# Leaving Facebook for good - or just for virtue signaling?
Thanks to the Cambridge Analytica scandal and popular political tv comedian Arjen Lubach, Dutch people are now on the forefront of breaking up with Facebook. On April 16th, activists of the _Facebook Liberation Army_ organized a Facebook break-up party in Amsterdam, their second after 2015, rehashing Dutch WWII resistance rhetoric to call upon people to join its ranks.
No doubt that Facebook deserves this. In a recent _Volkskrant_ article, a former worker for the company whose (minimum-wage) job it was to delete offensive content, blew the whistle on Facebook’s irresponsible policies towards its members and staff. Among others, he disclosed that the Netherlands are Europe’s capital of online racism and hate, and that company policies had prohibited him from doing something about death threats against activists like Sylvana Simons.
But Facebook is structurally no different from other Internet giants such as Google, Amazon and Microsoft. Spying on and selling out its users is the way the industry works. (User tracking tends to be even worse on news media websites than on the social networks.) It makes no sense to single out Facebook and Cambridge Analytica when, figuratively speaking, the whole Internet is Cambridge Analytica. Leaving Facebook for another mainstream social network is like ditching one’s Volkswagen after the Diesel scandal in favor of another manufacturer’s diesel or gasoline car.
Leaving Facebook, but staying on commercial social media (including Facebook-owned Whatsapp and Instagram) is thus simply ridiculous.
Just as the alternative to a Volkswagen is not another car, but a bike and public transport, meaningful alternatives to Facebook and the corporate social media do exist. Diaspora is a non-commercial, decentralized, Open Source social network that provides the functionality of Facebook (still without events and groups, but with much better support for longer text postings and a less distracting user interface).
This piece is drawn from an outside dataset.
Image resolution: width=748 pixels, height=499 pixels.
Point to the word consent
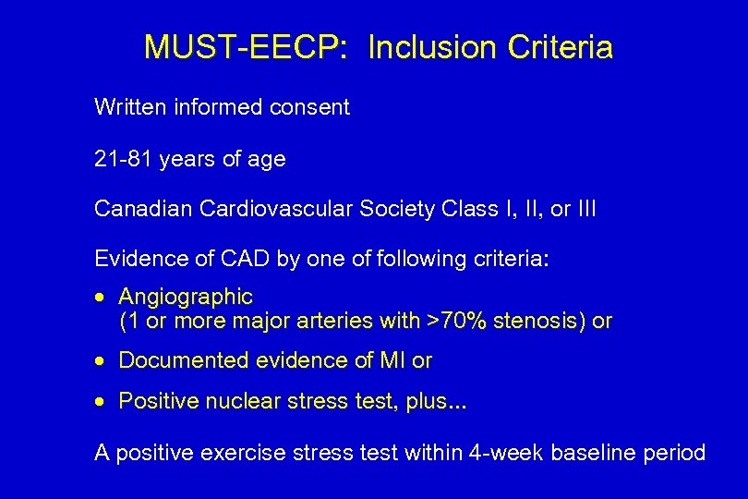coord(310,107)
It works surprisingly well - but only lacks a critical mass of users. Mastodon is a non-commercial, decentralized, Open Source social network meant to replace and even improve on Twitter, because it has well-designed functions for self-organized communities and against hate speech trolling. On top of that, both these networks are ad-free and don’t use opaque algorithms to filter people’s feeds.
Such alternatives should be better promoted, with honest explanations of their pros and cons vis-a-vis Facebook, Twitter & company. Running decentral servers for Diaspora (called “pods”) and Mastodon (called “instances”) could be a worthy project for a renewed digital community media activism in a city that, more than twenty years ago, had been the pioneer of self-organized social media with _De Digitale Stad_ Amsterdam.
But even if that should happen, it will not solve the Cambridge Analytica problem: If everyone used Open Source networks or returned to blogging and homepages, their public content can and will still be data-mined by third parties. The deeper issue is therefore political: existing privacy legislation isn’t enforced, and (just like bank managers before and after 2008) Silicon Valley managers don’t end up in the prisons where they belong. Conversely among users, there needs to be more critical awareness that one should never post anything personal or private online which one wouldn’t also share on a public medium.
Without thinking through these issues, the current Facebook farewell activism will likely end up being just as ineffective as the Post-Snowden crypto activism of the last few years and Linux install parties before that. Facebook-quitters will likely rejoin the network after a hiatus, if they haven’t stayed on Whatsapp and Instagram anyway. With too much symbolic campaigning and virtue signaling, the current Anti-Facebook wave is doomed to remain a storm in the teapot.
Florian Cramer is a reader in 21st century visual culture at Willem de Kooning Academy Rotterdam and member of the core team of Rotterdam BIJ1.